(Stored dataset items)
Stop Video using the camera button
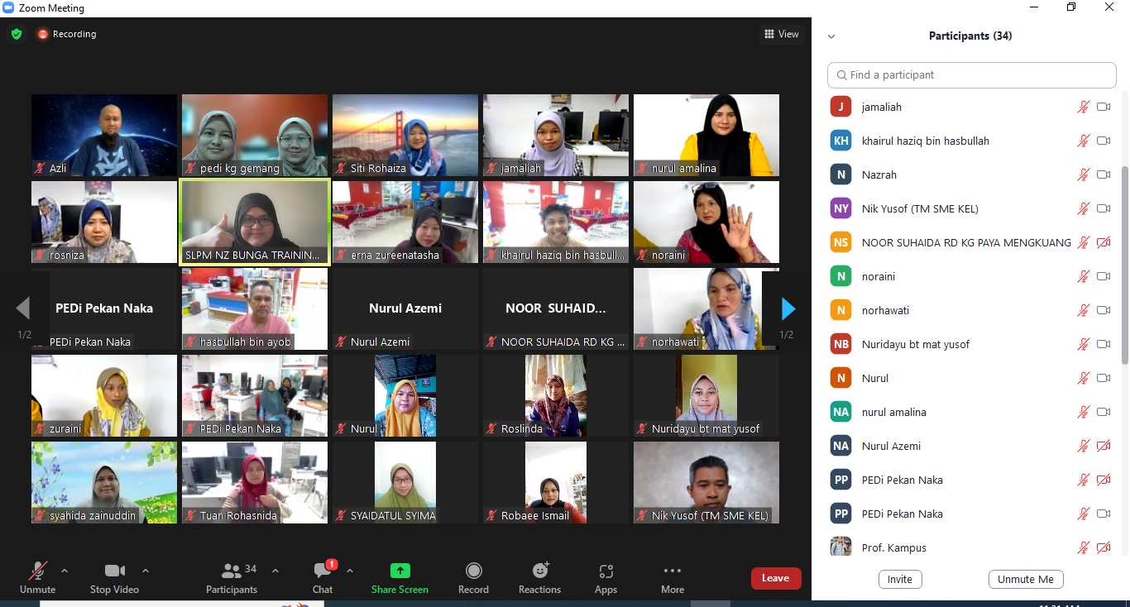This screenshot has width=1130, height=607. pyautogui.click(x=114, y=571)
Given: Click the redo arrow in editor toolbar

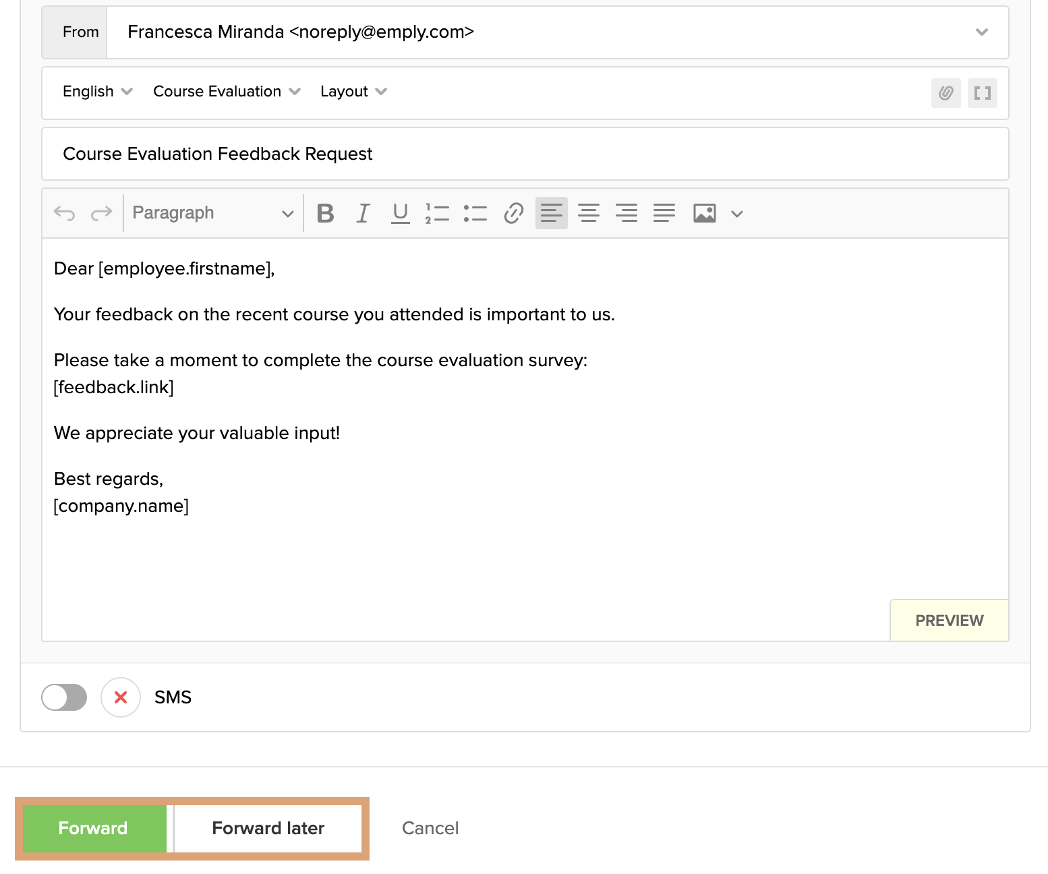Looking at the screenshot, I should click(x=101, y=214).
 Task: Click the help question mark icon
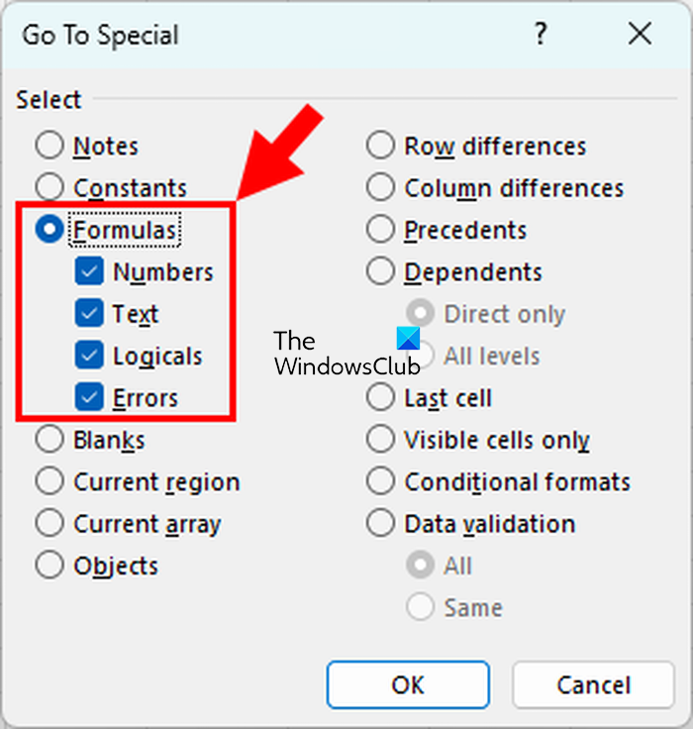[540, 35]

WHAT THE TASK ASKS: Return the entries above exactly, skipping any images.

REPLY TO THE EXERCISE:
Stop Video using the camera button
This screenshot has width=1130, height=607. pyautogui.click(x=114, y=571)
Given: Click the redo arrow in editor toolbar

Looking at the screenshot, I should click(x=101, y=214).
 Task: Click the help question mark icon
[540, 35]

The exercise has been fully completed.